From 33ae7de627baba00e80d8c5297ededac133c0a39 Mon Sep 17 00:00:00 2001
From: Rasmus Dahlberg <rasmus.dahlberg@kau.se>
Date: Mon, 28 Jun 2021 12:14:05 +0200
Subject: started on a refactored design description

---
 doc/design.md | 115 ++++++++++++++++++++++++++++++++++++++++++++++++----------
 1 file changed, 96 insertions(+), 19 deletions(-)

diff --git a/doc/design.md b/doc/design.md
index 10b598f..7138a57 100644
--- a/doc/design.md
+++ b/doc/design.md
@@ -6,10 +6,6 @@ keys produced what checksum signatures.  For example, malicious and unintended
 key-usage can be _detected_.  We present our design and discuss a few use-case
 scenarios like binary transparency and reproducible builds.
 
-**Target audience.**
-You are likely interested in transparent logs, public-key infrastructures,
-or supply-chain security.
-
 **Preliminaries.**
 You have basic understanding of cryptographic primitives like digital
 signatures, hash functions, and Merkle trees.  You roughly know what problem
@@ -21,21 +17,98 @@ revision of this document will bump the version number to v1.  Please let us
 know if you have any feedback.
 
 ## Introduction
-Transparency logs make it possible to detect unwanted events.  For example,
+Transparent logs make it possible to detect unwanted events.  For example,
 	are there any (mis-)issued TLS certificates [\[CT\]](https://tools.ietf.org/html/rfc6962),
 	did you get a different Go module than everyone else [\[ChecksumDB\]](https://go.googlesource.com/proposal/+/master/design/25530-sumdb.md),
 	or is someone running unexpected commands on your server [\[AuditLog\]](https://transparency.dev/application/reliably-log-all-actions-performed-on-your-servers/).

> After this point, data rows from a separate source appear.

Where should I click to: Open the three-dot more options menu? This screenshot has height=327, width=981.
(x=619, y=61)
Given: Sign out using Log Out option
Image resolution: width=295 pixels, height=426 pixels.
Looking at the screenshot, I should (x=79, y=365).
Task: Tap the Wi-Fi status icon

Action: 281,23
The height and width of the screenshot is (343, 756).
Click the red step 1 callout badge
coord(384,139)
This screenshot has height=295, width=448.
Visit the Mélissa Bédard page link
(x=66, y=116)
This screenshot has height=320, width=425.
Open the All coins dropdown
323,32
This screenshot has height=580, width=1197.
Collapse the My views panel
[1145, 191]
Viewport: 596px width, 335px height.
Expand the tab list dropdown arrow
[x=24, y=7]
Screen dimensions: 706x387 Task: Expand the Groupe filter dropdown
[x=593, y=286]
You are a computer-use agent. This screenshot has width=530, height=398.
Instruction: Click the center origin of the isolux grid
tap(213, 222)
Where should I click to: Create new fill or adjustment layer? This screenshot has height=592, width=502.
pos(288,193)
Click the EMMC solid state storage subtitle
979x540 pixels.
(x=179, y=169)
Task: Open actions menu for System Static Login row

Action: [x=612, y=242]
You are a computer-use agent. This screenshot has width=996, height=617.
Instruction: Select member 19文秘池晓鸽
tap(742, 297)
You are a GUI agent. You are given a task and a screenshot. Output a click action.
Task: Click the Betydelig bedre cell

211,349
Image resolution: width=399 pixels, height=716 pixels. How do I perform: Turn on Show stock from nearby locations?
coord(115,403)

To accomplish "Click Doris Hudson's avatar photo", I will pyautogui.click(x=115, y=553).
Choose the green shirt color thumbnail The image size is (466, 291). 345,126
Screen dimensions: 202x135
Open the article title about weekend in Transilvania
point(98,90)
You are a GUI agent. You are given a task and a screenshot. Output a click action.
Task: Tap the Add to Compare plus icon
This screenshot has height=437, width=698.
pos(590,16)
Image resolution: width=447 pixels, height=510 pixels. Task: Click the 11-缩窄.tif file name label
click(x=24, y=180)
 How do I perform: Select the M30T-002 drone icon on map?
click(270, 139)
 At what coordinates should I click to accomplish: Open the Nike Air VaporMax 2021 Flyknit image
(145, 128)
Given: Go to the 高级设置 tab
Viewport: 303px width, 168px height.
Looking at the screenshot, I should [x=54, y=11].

-A sigsum log brings transparency to **sig**ned check**sum**s. 
+A sigsum log brings transparency to **sig**ned check**sum**s.
+
+**Problem description.**
+Suppose that you are an entity that publishes some opaque data.  For example,
+the opaque data might be
+	a provenance file,
+	an executable binary,
+	an automatic software update,
+	a BGP announcement, or
+	a TPM quote.
+You claim to publish the same opaque data to everyone in a public repository.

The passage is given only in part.